(What you need to do) Locate the line that contains "Теннисный корт (60, 657)" in the entries below, then repeat it and every following line through the line that contains "[Search] (8, 33)", exactly, and no others.

(Dataset entries)
++++++++
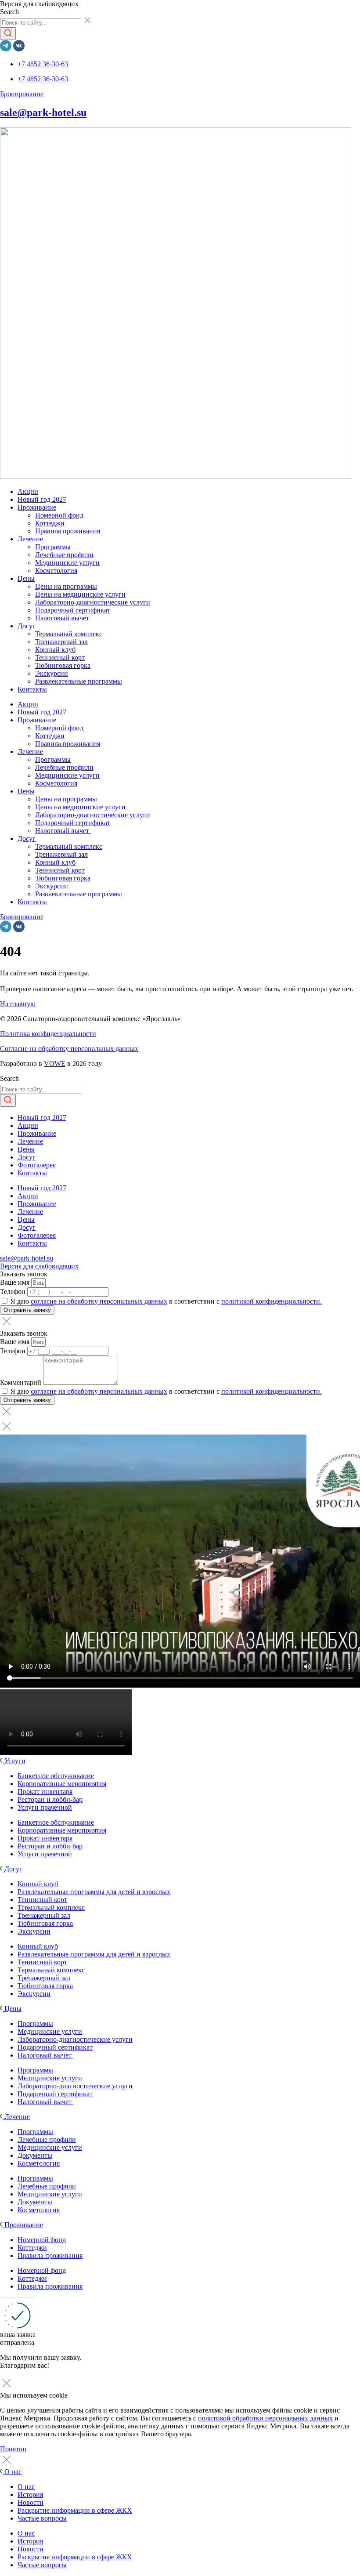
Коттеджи (50, 523)
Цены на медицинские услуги (80, 594)
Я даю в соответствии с (166, 1301)
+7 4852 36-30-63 (43, 64)
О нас (26, 2486)
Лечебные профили (64, 554)
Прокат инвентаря (45, 1791)
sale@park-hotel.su (43, 112)
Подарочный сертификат (72, 610)
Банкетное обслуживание (56, 1775)
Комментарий (21, 1382)
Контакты (32, 689)
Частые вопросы (42, 2518)
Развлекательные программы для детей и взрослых (94, 1891)
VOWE (54, 1063)
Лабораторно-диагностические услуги (92, 602)
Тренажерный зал (61, 641)
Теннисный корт (60, 657)
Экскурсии (51, 673)
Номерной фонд (59, 515)
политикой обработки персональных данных (265, 2418)
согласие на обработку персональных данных (99, 1301)
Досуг (27, 626)
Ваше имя (15, 1282)
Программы (53, 547)
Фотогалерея (37, 1165)
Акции (28, 491)
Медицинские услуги (67, 562)
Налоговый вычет (63, 618)
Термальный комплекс (68, 634)
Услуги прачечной (45, 1807)
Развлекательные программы (78, 681)
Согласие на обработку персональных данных (69, 1048)
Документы (35, 2155)
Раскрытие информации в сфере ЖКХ (75, 2510)
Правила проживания (67, 531)
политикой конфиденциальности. (271, 1301)
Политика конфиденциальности (48, 1033)
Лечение (30, 539)
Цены (26, 578)
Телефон (13, 1291)
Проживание (37, 507)
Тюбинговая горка (62, 665)
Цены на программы (66, 586)
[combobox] (40, 22)
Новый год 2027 (42, 499)
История (30, 2494)
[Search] (8, 33)
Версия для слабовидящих (39, 1266)
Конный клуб (55, 649)
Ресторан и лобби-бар (50, 1799)
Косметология (56, 570)
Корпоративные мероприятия (62, 1783)
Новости (30, 2502)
++++++++
(Written solution)
Теннисный корт (60, 657)
Экскурсии (51, 673)
Номерной фонд (59, 515)
политикой обработки персональных данных (265, 2418)
согласие на обработку персональных данных (99, 1301)
Досуг (27, 626)
Ваше имя (15, 1282)
Программы (53, 547)
Фотогалерея (37, 1165)
Акции (28, 491)
Медицинские услуги (67, 562)
Налоговый вычет (63, 618)
Термальный комплекс (68, 634)
Услуги прачечной (45, 1807)
Развлекательные программы (78, 681)
Согласие на обработку персональных данных (69, 1048)
Документы (35, 2155)
Раскрытие информации в сфере ЖКХ (75, 2510)
Правила проживания (67, 531)
политикой конфиденциальности. (271, 1301)
Политика конфиденциальности (48, 1033)
Лечение (30, 539)
Цены (26, 578)
Телефон (13, 1291)
Проживание (37, 507)
Тюбинговая горка (62, 665)
Цены на программы (66, 586)
[combobox] (40, 22)
Новый год 2027 (42, 499)
История (30, 2494)
[Search] (8, 33)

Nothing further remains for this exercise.